Leiper’s Fork is tiny on purpose, a popular visitor destination, and a “famously secret” kind of haven. But those who live here know the one-in-a-million luck of finding such a close-knit, artists’ enclave, and they’re dedicated to keeping it that way. If you find property here, snatch it up quick!
Centerville is the seat of Hickman County, perfectly situated in the beautiful Duck River valley 60 miles southwest of Nashville. It’s the only incorporated town in the county, with 11 square miles of small-town living, a music heritage heartbeat, and an abundance of surrounding acreage and farm land.
Opry Inspiration -
The town of Centerville is best known for its famous daughter, Sarah Cannon, AKA Minnie Pearl. The legendary Grand Ole Opry member was one of the most popular comics of her time and one of the first leading ladies of comedy. Centerville’s spirit is baked into the Opry’s story, as Minnie’s character hailed from the town of Grinder’s Switch, a fictional version of Centerville.
Sarah famously said “Grinder's Switch is a state of mind – a place where there is no illness, no war, no unhappiness, no political unrest, no tears. It's a place where there's only happiness – where all you worry about is what you are going to wear to the church social, and if your feller is going to kiss you in the moonlight on the way home. I wish for all of you a Grinder's Switch.”
A Town set to Music -
Centerville still lives up to Minnie’s Norman Rockwell vision, and live music flows through every town event. The Grinder’s Switch Radio Hour leads the way with a town-square tradition that seems straight out of a sweet Southern novel. Every Saturday morning, talented local players—many of them acclaimed country songwriters—take the stage in a historic former hardware store to perform a live radio broadcast. The town fills the pews, the fiddlers fiddle, the strummers strum. Feet are stomped, hands are clapped, and spirits are lifted. Hear the broadcast on WNKX FM every Saturday morning.

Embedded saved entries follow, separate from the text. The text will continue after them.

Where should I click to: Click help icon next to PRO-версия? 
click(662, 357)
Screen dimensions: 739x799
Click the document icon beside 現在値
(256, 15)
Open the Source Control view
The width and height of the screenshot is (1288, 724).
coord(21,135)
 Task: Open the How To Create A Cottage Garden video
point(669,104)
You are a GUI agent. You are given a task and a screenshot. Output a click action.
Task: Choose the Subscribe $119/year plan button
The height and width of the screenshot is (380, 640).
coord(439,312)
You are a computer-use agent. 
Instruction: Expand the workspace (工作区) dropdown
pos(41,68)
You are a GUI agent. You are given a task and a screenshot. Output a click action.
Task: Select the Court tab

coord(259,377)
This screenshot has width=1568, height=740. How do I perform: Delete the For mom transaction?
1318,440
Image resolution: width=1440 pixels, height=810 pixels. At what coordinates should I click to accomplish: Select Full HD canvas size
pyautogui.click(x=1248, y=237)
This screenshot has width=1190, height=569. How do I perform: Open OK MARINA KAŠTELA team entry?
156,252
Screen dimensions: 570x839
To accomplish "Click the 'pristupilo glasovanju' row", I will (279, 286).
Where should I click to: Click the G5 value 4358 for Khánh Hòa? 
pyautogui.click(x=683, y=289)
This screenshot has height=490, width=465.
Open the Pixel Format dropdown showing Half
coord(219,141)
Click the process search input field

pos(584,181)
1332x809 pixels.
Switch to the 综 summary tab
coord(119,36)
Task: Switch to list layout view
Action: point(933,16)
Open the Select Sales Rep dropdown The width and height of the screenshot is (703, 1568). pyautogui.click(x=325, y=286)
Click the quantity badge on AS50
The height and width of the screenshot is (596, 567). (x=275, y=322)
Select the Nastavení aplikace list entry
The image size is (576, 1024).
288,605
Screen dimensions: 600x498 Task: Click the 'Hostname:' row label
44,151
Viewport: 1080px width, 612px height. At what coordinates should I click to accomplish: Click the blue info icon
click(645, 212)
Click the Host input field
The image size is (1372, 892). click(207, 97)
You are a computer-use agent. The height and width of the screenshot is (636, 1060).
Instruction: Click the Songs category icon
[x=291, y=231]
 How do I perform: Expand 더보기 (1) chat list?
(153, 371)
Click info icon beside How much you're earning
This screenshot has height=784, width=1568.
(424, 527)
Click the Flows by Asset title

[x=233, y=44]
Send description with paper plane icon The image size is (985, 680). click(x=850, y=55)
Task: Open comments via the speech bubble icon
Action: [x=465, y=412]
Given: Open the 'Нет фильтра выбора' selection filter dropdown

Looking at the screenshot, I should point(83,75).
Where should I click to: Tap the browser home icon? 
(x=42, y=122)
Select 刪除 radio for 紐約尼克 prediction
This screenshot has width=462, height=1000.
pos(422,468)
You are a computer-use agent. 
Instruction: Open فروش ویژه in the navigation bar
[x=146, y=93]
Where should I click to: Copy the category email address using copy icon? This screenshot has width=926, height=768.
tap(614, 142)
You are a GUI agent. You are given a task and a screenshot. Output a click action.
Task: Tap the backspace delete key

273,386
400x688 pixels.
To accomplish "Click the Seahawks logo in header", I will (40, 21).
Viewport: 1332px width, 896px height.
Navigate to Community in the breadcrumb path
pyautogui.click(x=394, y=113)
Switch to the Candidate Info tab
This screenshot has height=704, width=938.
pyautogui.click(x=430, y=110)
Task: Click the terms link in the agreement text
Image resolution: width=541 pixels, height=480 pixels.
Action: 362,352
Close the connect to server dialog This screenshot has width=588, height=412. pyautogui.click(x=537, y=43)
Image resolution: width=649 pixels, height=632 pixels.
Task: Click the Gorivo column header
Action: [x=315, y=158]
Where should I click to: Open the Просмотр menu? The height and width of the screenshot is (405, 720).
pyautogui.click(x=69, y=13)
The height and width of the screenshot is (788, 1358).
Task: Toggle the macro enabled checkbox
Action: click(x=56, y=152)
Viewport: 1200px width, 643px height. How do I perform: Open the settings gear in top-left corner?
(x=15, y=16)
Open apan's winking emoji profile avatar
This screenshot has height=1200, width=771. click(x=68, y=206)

Quaint, quirky, and growing -
Centerville is a family-friendly, close-knit community of lifetime residents, recent transplants, makers, teachers, and entrepreneurs. And love for this sweet town is catching on; folks are discovering its quirky charm, especially now. Centerville has become a best-kept-secret for Nashvillians and other city dwellers seeking a lower cost of living, slower pace of life, music-drenched culture and a little room to breathe.
Community of Creativity -
Santa Fe (pronounced Santa FEE, like TennSEE) is a best-kept-secret kind of place that draws all flavors of city dwellers. It’s pretty much exactly what folks picture when they dream of soaking up long country sunsets and keeping a few chickens on an honest patch of land. Located just 50 miles southwest of Nashville, this unincorporated community and its small neighboring villages knit together to form a friendly, connected mix of lifelong residents and eclectic transplants. For some, it’s a just-right blueprint for the modern rural escape.
Old Town, New Life -
There’s something about Santa Fe that draws creative entrepreneurs together. In the last decade, the town has welcomed a brilliant new crop of people leaving their corporate gigs to farm, create, or translate their urban experience to rural living. Makers. Healers. Shop owners. Growers. And of course, plenty of musicians.